Ian Sollom MP writes about the importance of the International Baccalaureate Diploma and why the cut in funding is a poor decision by the Government
"Education, education, education." When Tony Blair stated his top three priorities to the Labour Party conference in October 1996, it was a brilliant soundbite that is still remembered to this day. Nearly thirty years later, the contrast is stark: this Labour government has already taken nearly a year on its Children's Wellbeing and Schools Bill, a promised white paper on SEND reform keeps getting delayed, and in the recent Budget we found out that the Department for Education will see a real terms cut over the next 4 years – the second worst of any government department.
Some cuts are coming even sooner. On 1st October, 20 state schools around the country received letters from the Department for Education announcing that Large Programme Uplift funding for the International Baccalaureate (IB) would be removed from September 2026. No consultation. No warning. A £2.5 million saving from an education budget exceeding £100 billion – 0.0025% of annual spending.
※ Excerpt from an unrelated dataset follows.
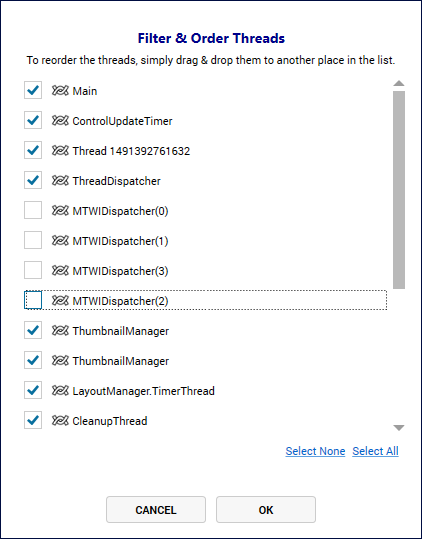Click the ThreadDispatcher thread icon
Image resolution: width=422 pixels, height=539 pixels.
click(60, 180)
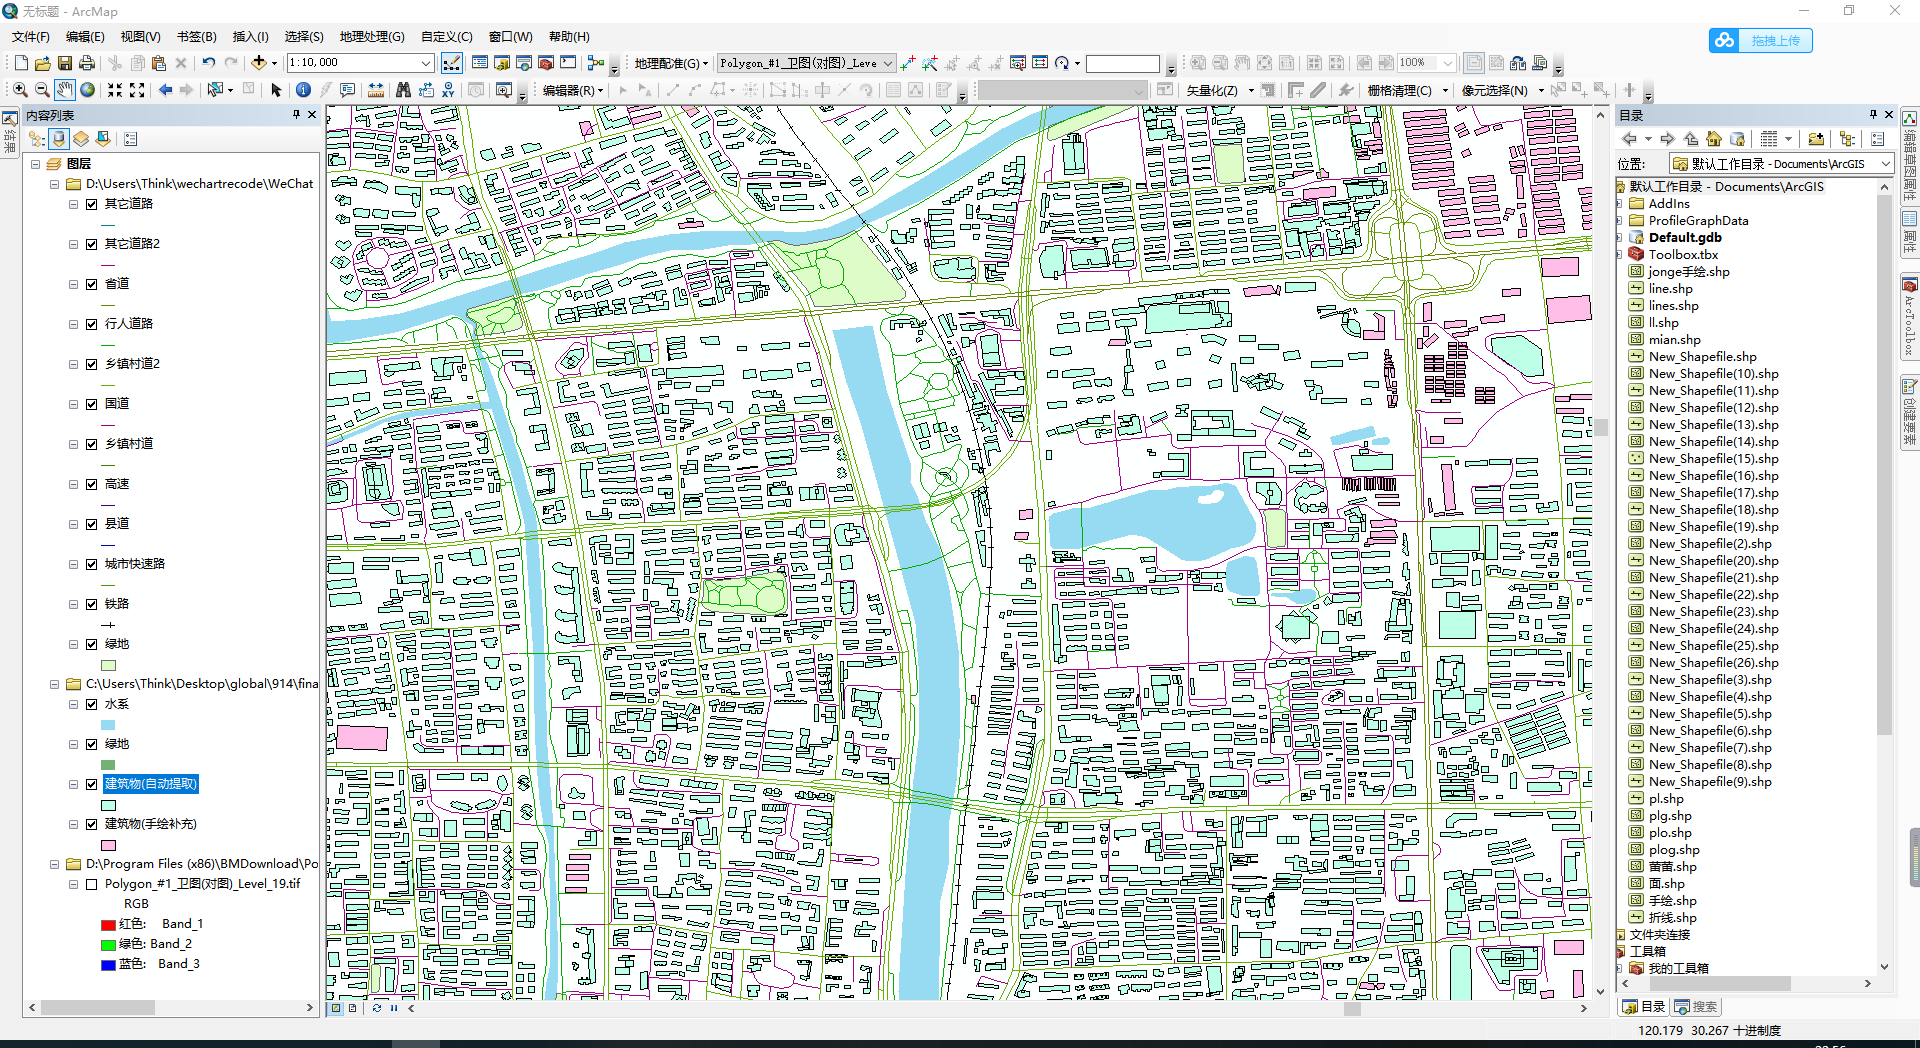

One of those schools is Impington Village College. I met with Jo Sale, the Principal, and students there recently to discuss the impact and how they felt about the IB. The school - named the UK's top comprehensive by the Sunday Times for 2025 - has been clear it remains absolutely committed to continuing its IB programme after 30 years of delivering excellence. But losing £2,400 per student makes that commitment significantly harder.
The students I spoke with were passionate about what the IB gives them: breadth, critical thinking, confidence, and skills for life. They chose Impington specifically for this opportunity. The school will do everything possible to maintain that provision, but they shouldn't have to fight for resources to deliver the very excellence that earned them national recognition.
The government's justification is that it's prioritising funding for students taking four or more A-levels in maths, further maths, and sciences – an explicit focus on STEM subjects to build the skilled workforce the economy needs.
I'm a huge advocate for that agenda in principle. I support the Campaign for Mathematical Sciences and have pressed for expansion of University Maths Schools. I took five STEM A-levels myself.
But specialisation at 16 isn't for everyone.
Many aren't ready to narrow down so significantly, and the IB Diploma Programme also provides a brilliant platform for progression in STEM, requiring both mathematics and science to age 18, plus extended research and critical thinking components. If you want students taking multiple STEM subjects while developing the skills they need to succeed, the IB delivers exactly that.
This is particularly important for girls. Evidence shows early specialisation at 16 disproportionately pushes girls away from STEM: when girls achieve strong grades across subjects at GCSE – as they typically do – forcing them to choose means they more often don't select multiple sciences, even when perfectly capable.
The IB offers an alternative. Research from the Engineering Professors Council shows IB graduates are disproportionately women who excel in STEM degrees and are twice as likely to pursue further STEM study – a pathway to getting more women into male-dominated engineering fields.
Women make up just 15.7% of the engineering workforce, in jobs expected to grow faster than other occupations through 2030. There is a dark irony that Bridget Phillipson, holding both the Education and Women and Equalities briefs, is promoting STEM by cutting funding that helps keep more girls interested in STEM for longer.
It's also ironic that the Secretary of State claimed last month she wanted to "spread excellence from one school to another," yet the government is forcing Impington to compromise the very excellence she claims she wants to spread. Schools like Impington should be celebrated and supported, not forced into impossible choices about staffing and subject range.
The damage is already visible nationally: Tonbridge Grammar School, the Sunday Times IB School of the Year, announced it will scrap the IB because it cannot afford to continue. Currently, 76 independent schools offer the IB compared with just 20 state schools. This decision risks making it available only to those who can afford private fees.
In November 2006, in a speech marking the 10th anniversary of that famous soundbite, Blair articulated something just as important: "The key to education today is to personalise learning, to recognise different children have different abilities." The "monochrome" of traditional state education, he argued, should give way to genuine choice. He promised at least one school in every local authority would offer the International Baccalaureate.
Sadly, that ambition was never met, though we remain lucky to have one in our part of the world. I am convinced that Impington Village College will continue to deliver excellence, through the determination of staff and students. But the government should not be making that harder. If Ministers genuinely care about STEM participation, women in engineering, and spreading excellence rather than restricting it, they should reverse this decision.
This article was written for Ian’s monthly column in the Cambridge Independent.